提供文:
-------

とむ

パーフェクトブルーのとむのネタバレレビュー・内容・結末

パーフェクトブルー(1998年製作の映画)
4.0

このレビューはネタバレを含みます

俺が求めてた「ブラック・スワン」はこういう話だった。


アニメーションとは思えない程スリリングな生々しさに声を上げてしまうシーンも多々。
「どうして日本でサイコスリラーをやるとこうなっちゃうかねえ」という劇中の台詞も相まって、作品自体が日本のスリラーに対する痛烈な皮肉に感じた。

劇中劇的描写が混乱を招き、まさにサスペンス作品のあるべき姿を成している。
ルミちゃんのアイドル衣装で着飾った姿も恐ろしかった。
ただのサイコスリラーでなく、アニメーションでしかできない描写でこちらをドキッとさせるのだから、流石今敏である。


犯人が執拗に目を狙っていたのは、
未麻にレイプシーンのあるシナリオを書いた脚本家や、ヘアヌードの仕事をさせるカメラマン、そして事務所社長の「見る目の無さ」を責めているように思えた。
見る目のない目なら無くしてしまえ、みたいな。


精神病院から出てきた未麻の微笑みが不気味に見えたのは多分気のせいではないのだろう。
何を意味しているのかは定かではないが、もしかするとあの未麻は、ルミに取り憑いていた「みまりん」なのかもしれない。


ミスリードさせるキモヲタの声が案外爽やかで笑った。

-------

データ:

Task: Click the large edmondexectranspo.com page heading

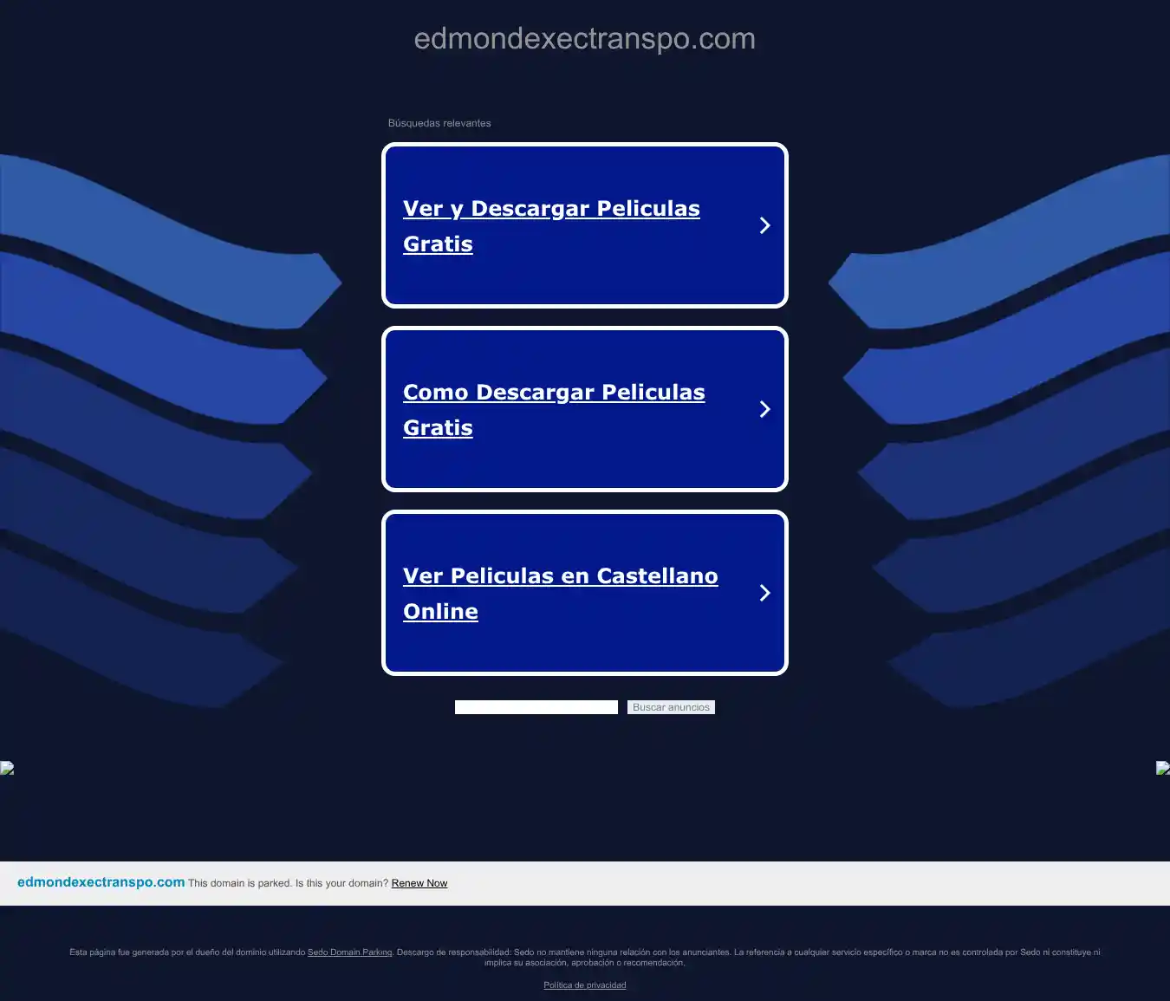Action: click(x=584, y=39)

-------

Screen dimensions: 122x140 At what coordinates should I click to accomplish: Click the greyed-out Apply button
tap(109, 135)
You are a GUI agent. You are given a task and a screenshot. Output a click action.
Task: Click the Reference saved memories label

-------

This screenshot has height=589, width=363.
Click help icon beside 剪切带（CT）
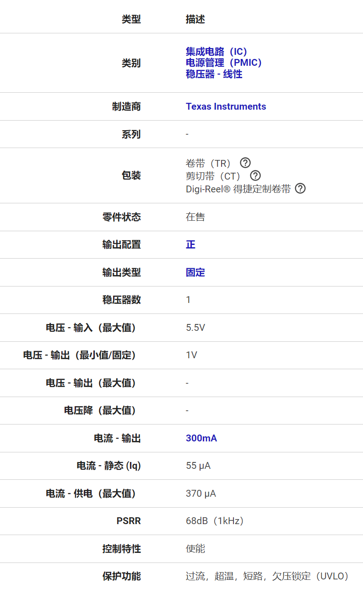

-------

情報の活用:
- A) パーフェクトブルーのレビューで、犯人がその「見る目の無さ」を責めているように思えたとされる人を、すべて挙げてください。
- B) パーフェクトブルーのレビューで「流石今敏である」と書かれているのはなぜか、レビューの内容にそって説明してください。
一覧は、パーフェクトブルーのレビューとは関係のない別の資料です。

回答:
- A)
- 未麻にレイプシーンのあるシナリオを書いた脚本家
- ヘアヌードの仕事をさせるカメラマン
- 事務所社長

- B) この作品は、ただのサイコスリラーで終わっていないからです。アニメーションでしかできない描写で、見ている側をドキッとさせてくれるからです。